▸ **Instructions to follow**
Update the stretch of the torture passage below from "If you're a" through "than the former.", swapping "affront" for "insult".
##### Given passage #####
Fortunately for the rest of us, no scientific program could ever hope to promise such a thing. Indeed, there is very little that it can promise, even on a very modest scale. That doesn't prevent shills like Nancy Reagan going around making political hay out of opposition to fetal stem cell testing, however, because many folks these days have a utilitarian streak as wide as their own egos.

In the case of torture, there is a tendency to think about the possibility of the loss of innocent life as outweighing by far the temporary suffering of a few despicable human beings. We are not the 17th century British, after all: we aren't talking about putting people on the rack, ruining them for good and basically ending their meaningful human existence. We're talking about sterile needles under the fingernails, or sleepless questioning for days on end, or sodium pentathol. Isn't that a price we're willing to pay?

If you're a utilitarian, it is difficult to find any justification for saying "no" to torture. If you're tempted to say that humans are per se valuable and that torture is an affront to that value, you are still trapped, since the killing of the innocent persons that the torture is intended to prevent is also an affront to that value, and the latter affront is a far greater one than the former.
##### Collected material #####
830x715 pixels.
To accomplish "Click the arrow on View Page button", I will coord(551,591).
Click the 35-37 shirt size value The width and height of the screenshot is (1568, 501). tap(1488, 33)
#####
▸ **Output for this exercise**
If you're a utilitarian, it is difficult to find any justification for saying "no" to torture. If you're tempted to say that humans are per se valuable and that torture is an insult to that value, you are still trapped, since the killing of the innocent persons that the torture is intended to prevent is also an insult to that value, and the latter insult is a far greater one than the former.